Чилийский дебют сестер Джакетти должен был состояться в июле, и они приплыли в Южную Америку спустя два месяца после того, как там оказался Карузо. Вообще в те времена подобная поездка без сопровождения мужчин была предприятием небезопасным, и сестры проявили немалое мужество, рискнув отправиться на гастроли без спутников. Первое их путешествие через Атлантику было омрачено сильнейшим штормом и морской болезнью. Прибыв в Сантьяго, сестры уже задавали себе вопрос, стоило ли пускаться в такой долгий и трудный путь. Тем более окружающие мало походили на цивилизованных европейцев. Это было время юконской «золотой лихорадки», когда множество авантюристов отправилось на Аляску в поисках несметных сокровищ. Сантьяго для искателей приключений был местом перевала. Старатели заглядывали туда отдохнуть и развлечься, чтобы с новыми силами продолжить путь на Аляску. А возвратившиеся оттуда разбогатевшие золотоискатели стремились, казалось, как можно быстрее прокутить деньги и насладиться жизненными благами, ради которых им пришлось пережить столько трудностей. Они вели себя развязно, без малейшего намека на ту сдержанность, к которой сестры привыкли у себя на родине. Куда бы сестры ни направлялись, всюду на них были направлены хищные взгляды. За ними пытались ухаживать, их преследовали недвусмысленными предложениями, приглашали в рестораны и на прогулки.
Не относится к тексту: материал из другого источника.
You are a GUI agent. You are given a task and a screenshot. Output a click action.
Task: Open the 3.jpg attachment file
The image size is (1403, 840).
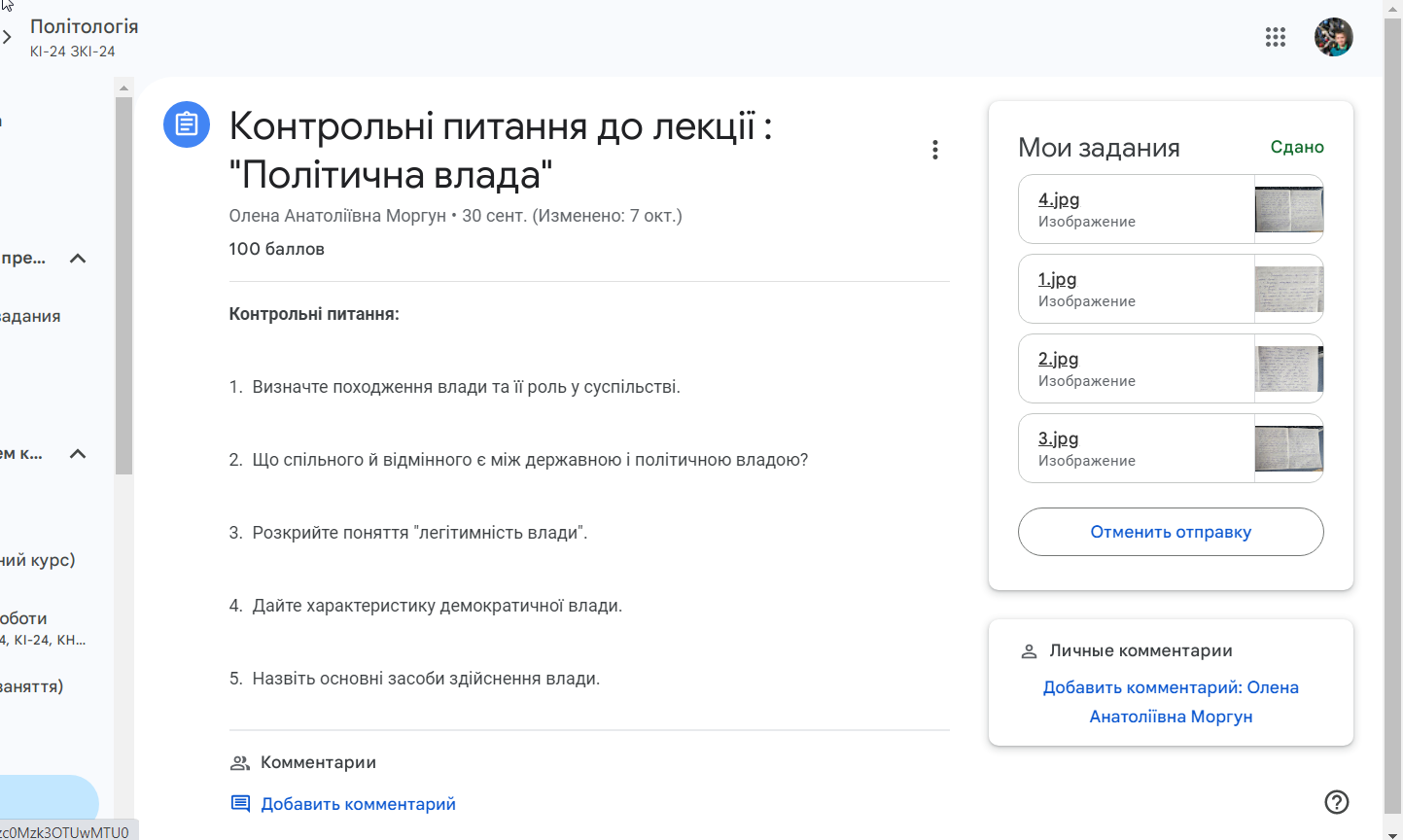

Любой отказ воспринимался с крайней агрессией — ведь в то время артисток зачастую считали просто дорогими проститутками (что, надо сказать, нередко соответствовало действительности). Больше всего этой ситуацией была шокирована Рина. Она решила, что, с Адой или без, сможет постоять за себя.
Поездка вновь сблизила сестер. Они делились самыми сокровенными переживаниями — в частности, признались в том, как сильно обе любили Энрико. Некоторое время между ними царили мир и гармония.